As a clinical psychologist, I’m often asked by people how it is that I can sit with so much difficulty and suffering. I first reassure these folks that my day is hardly non-stop heaviness. I tend to truly enjoy the people I work with and my day is filled with connection, warmth, and laughter.

But of course life is hard and people come into my practice because they’re needing help with their confusion or their pain. And much of a psychotherapist’s job is being with suffering in ways that are helpful. The way in which I’ve learned to be with the difficulties in my clients’ lives has been tremendously useful in my own life, and I think offers some direction on how we might learn to be with each other generally, and with ourselves.

The psychologist Paul Bloom makes an important distinction between empathy and compassion. Bloom discusses several problems with empathy, which involves feeling within ourselves what someone else is feeling. For one, empathy doesn’t always leave us in the best position to offer someone help. If we too are feeling what is being felt by the other, we might find ourselves in the same need of comfort and wisdom, and without the space required to offer someone the qualities or actions that are beyond their own reach. And even more troublingly, we tend to feel empathy to varying degrees depending upon how like us the person before us is: our child’s sadness can be felt as our own; our neighbor’s grief at losing her house to a fire can be experienced in our own chest. Studies have demonstrated that the suffering of someone who looks unlike us elicits an empathy far less visceral. There are obvious moral implications for this differentiation in empathy, as it’s likely to promote a kind of tribalism that furthers inequality and oppression.
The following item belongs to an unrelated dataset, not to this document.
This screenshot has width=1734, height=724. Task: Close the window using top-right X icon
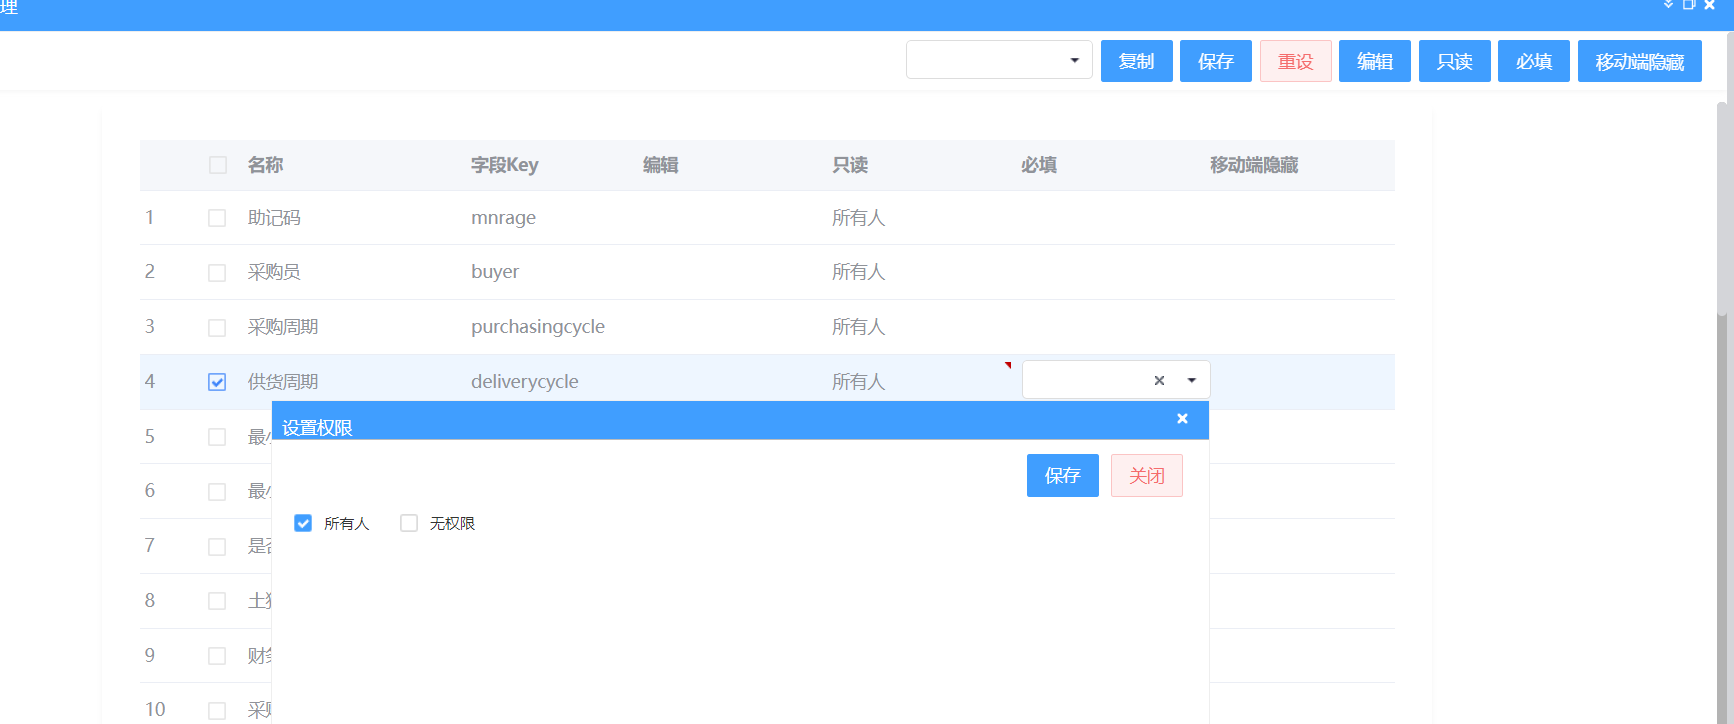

Compassion on the other hand is not the visceral mirroring of another’s experience, but rather a position one might take in response to suffering. To be compassionate is to relate to the suffering of another with kindness, understanding, wisdom. One need not experience the pain of another to occupy a place of compassion. In fact, to be in a position of true compassion, where space can be held for another, something other than the full emotional joining of empathy is demanded.

As a psychologist, if I were to experience full empathy all day, I would be burned out within the month. But compassion, on the other hand, is a true joy to experience. It demands and promotes a certain kind of strength – of heart, of mind, of character.

What we are after, of course, is the occupation of this position both towards others and towards ourselves. We are after this position because it contains love and promotes effective response. We are after this position because it is a more joyful and peaceful way to live. To relate to our own suffering with compassion – that is, to experience self-compassion – necessitates that we cultivate a capacity to relate to ourselves with love, a surprisingly elusive thing to do.

Contrasted with empathy, which again is a kind of unbounded joining, self-compassion also demands the occupation of a position that is in some sense outside of our own suffering. That is, to be in a state of self-compassion we must hold ourselves as we might most compassionately hold another – seeing our own suffering, understanding it, caring about it, but offering too a wider perspective and faith in something other than pain. To do so allows us to create some space around our distress, so that rather than being in the full grip of it, lost in its scary stories, we might be able to offer ourselves a loving reassurance that this is human, this is part of living, this too shall pass.